Inspiration

The knowledge team two had about biology and bacterial genomes gave confidence to figure out why certain bacteria genes were being passed down and integrated into the insect genome. The evolutionary importance and affect aphids have on large vegetation inspired us to tackle this problem.

What it does

Both tools will analyze the Pea Aphid genome to find unique regions which indicate bacterial gene transfer. The sequences from these regions would later be used in BLASTP to further match and research fundamental proteins to the Pea Aphid organism.

How we built it

Python was the main language used to iterate through the raw data of the Pea Aphid. A sliding window as a function used to create a parameter for how many nucleotides can be read in a sequence and then entered through a calculation or mode for analysis. The sliding windows tested in the project were 1, 000, 10,000 and 100, 000 nucleotides. . This was to decrease processing time. Sliding windows broke down each sequence to be interpreted for GC content of each frame. The sliding window region's GC content for theoretically each chromosome was then visualized on a graph and there were noticeable spikes outlined in the graph. The second method designed to search the each chromosome to find all possible protein coding sequences in each chromosome Based on the supplemental paper’s method, it ran through all reading frames and captured (>60 AA) sequences that were in between stop codons. The identified sequences would also be pulled out to be ran through BLASTP for further research of match proteins.

Challenges we ran into

Some of these routes encountered long processing times that would take hours to days to run through the entire Pea Aphid genome.

The rich GC content approach did not provide as many instances of spikes throughout the genome, however, it did provide a few instances of significant spikes.
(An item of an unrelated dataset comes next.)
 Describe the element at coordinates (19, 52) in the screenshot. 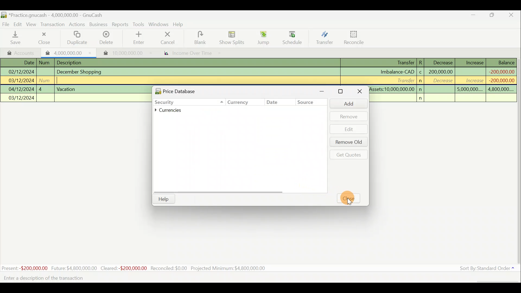

I see `Accounts` at that location.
Accomplishments that we're proud of

Cutting down processing time and the ability to highlight different GC regions that are most unique to the Pea Aphid genome, regardless if it is a bacterial region or not.

Being able to calculate the GC content for each chromosome. Highlighting important protein sequences throughout the genome through method 2.

What we learned

GC content approach provided a fast and simple method to identify possible large regions of bacterial insertion into insect genome Brute force protein sequence identification approach is more time consuming and outputs large files of candidate sequences to Blast search against bacterial and invertebrate databases With more time we would of compared the Blast results between the two methods and draw better comparisons to the two methods

What's next for Team2

Combination of the two methods created might be a more effective method to work with.